**GOAL OF THE EXERCISE**
In the entries below, count every line with the string "computer". State the count and nothing else.

**Saved entries**
· · ·

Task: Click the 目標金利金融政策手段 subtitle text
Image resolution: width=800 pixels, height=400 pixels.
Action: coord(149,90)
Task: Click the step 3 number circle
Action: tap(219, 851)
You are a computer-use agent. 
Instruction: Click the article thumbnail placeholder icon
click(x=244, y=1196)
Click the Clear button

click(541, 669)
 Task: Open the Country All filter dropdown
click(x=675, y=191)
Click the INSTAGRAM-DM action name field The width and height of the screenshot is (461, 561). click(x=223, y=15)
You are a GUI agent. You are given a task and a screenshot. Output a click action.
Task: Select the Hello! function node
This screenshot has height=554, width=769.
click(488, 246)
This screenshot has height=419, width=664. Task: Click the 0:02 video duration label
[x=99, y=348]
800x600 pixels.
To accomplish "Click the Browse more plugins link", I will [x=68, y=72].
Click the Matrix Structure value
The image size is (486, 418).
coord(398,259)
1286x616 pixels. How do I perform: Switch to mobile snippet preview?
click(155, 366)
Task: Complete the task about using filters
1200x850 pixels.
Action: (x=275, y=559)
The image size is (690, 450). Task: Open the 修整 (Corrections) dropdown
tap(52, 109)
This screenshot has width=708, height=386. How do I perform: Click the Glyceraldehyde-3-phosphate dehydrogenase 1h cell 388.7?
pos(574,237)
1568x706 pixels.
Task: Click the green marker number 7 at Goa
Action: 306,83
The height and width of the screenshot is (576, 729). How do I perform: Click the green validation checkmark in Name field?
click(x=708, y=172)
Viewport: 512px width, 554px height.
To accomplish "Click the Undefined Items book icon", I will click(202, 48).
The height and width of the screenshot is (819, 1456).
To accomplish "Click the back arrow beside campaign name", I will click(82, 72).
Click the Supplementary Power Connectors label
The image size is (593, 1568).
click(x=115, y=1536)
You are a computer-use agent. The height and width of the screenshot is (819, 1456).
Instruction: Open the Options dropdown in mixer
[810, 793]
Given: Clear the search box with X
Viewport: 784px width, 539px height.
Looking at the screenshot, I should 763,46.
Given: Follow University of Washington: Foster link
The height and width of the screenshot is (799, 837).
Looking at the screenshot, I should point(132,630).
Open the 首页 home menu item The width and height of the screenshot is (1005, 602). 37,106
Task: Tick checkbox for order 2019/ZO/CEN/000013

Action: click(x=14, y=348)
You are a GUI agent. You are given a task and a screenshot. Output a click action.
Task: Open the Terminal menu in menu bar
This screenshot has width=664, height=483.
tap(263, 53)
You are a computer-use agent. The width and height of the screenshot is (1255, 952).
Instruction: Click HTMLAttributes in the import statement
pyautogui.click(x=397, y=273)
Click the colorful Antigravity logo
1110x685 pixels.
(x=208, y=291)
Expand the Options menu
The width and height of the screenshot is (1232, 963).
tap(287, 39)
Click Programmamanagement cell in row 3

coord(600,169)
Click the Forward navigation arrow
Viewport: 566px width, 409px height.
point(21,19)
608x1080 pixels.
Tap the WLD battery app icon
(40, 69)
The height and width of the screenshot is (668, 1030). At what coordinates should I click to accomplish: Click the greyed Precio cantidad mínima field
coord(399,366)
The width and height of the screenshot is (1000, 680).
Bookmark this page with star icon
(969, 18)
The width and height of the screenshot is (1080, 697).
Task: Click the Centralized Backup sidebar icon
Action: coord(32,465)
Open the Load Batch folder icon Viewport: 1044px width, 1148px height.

· · ·

**TASK RESPONSE**
3